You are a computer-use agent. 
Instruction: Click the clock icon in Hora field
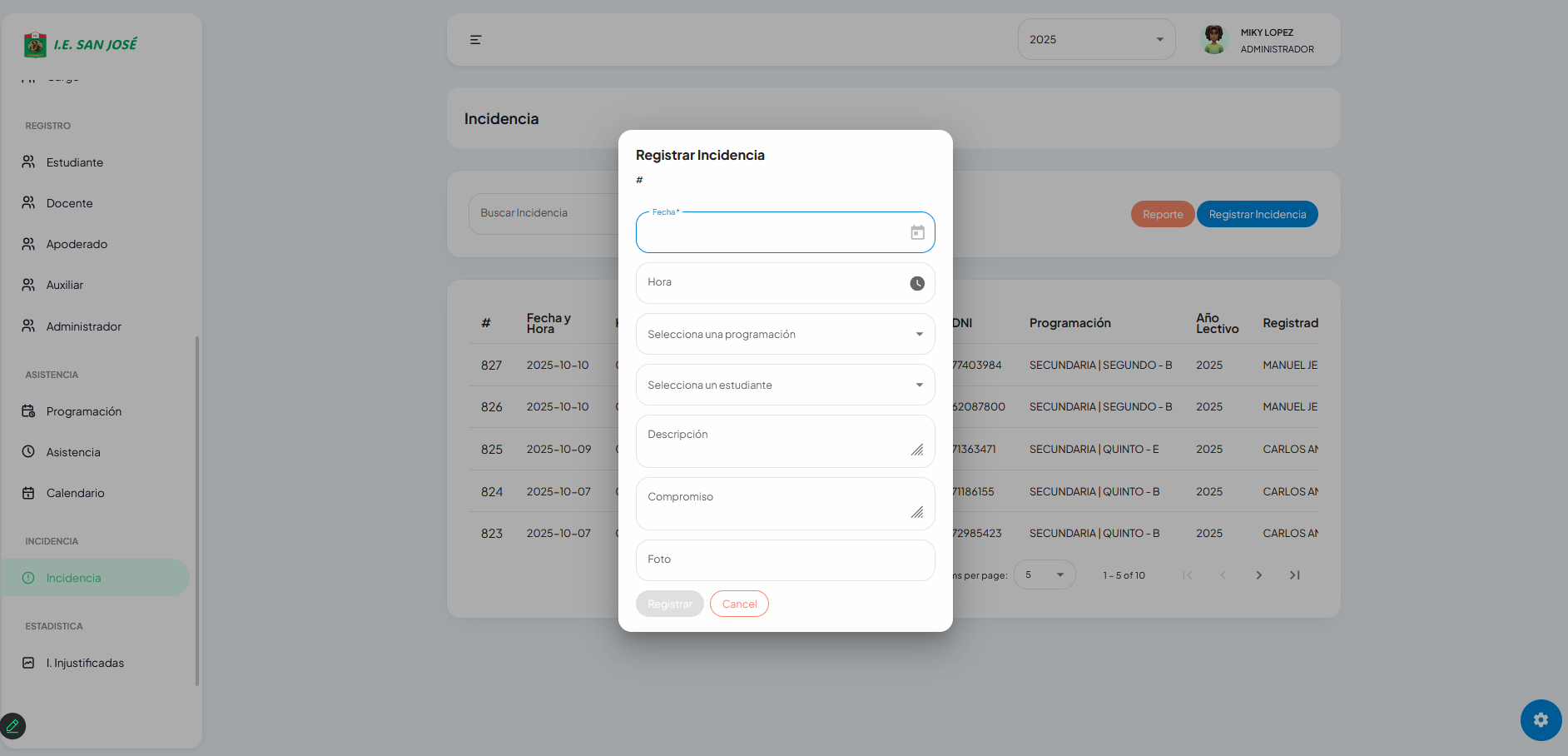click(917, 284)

#####

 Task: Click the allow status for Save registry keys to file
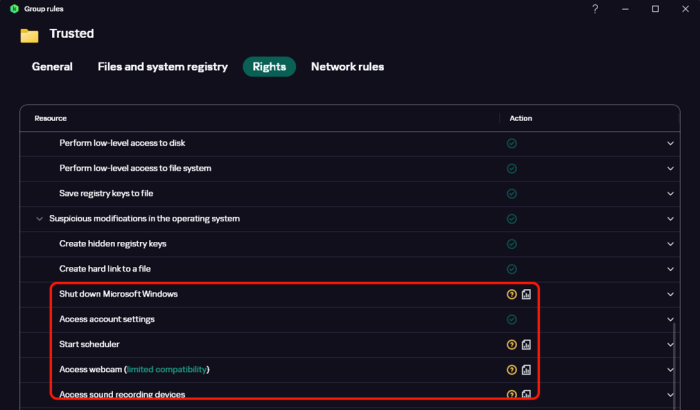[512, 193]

#####

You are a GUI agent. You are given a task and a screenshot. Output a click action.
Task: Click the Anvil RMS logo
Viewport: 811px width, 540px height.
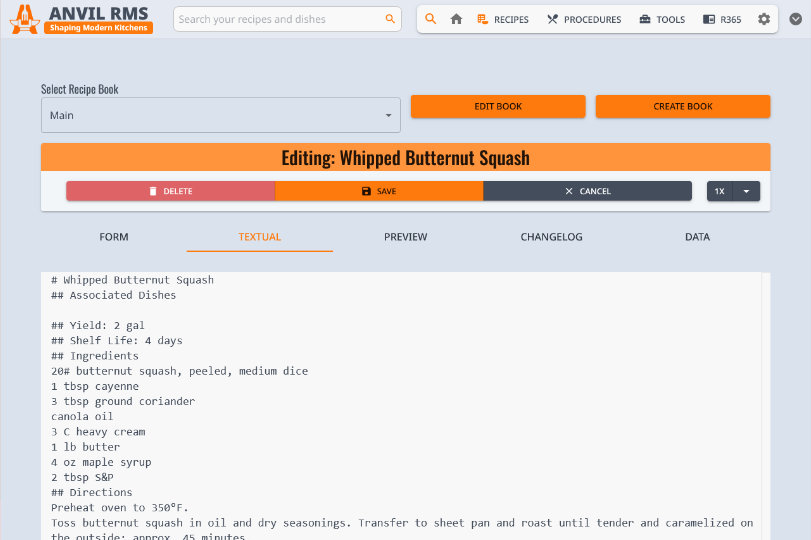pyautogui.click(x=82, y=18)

#####

YOUR TASK:
Every line above that has the string "agent" needs to be copied.

ANSWER SECTION:
You are a computer-use agent. 
You are a GUI agent. You are given a task and a screenshot. Output a click action.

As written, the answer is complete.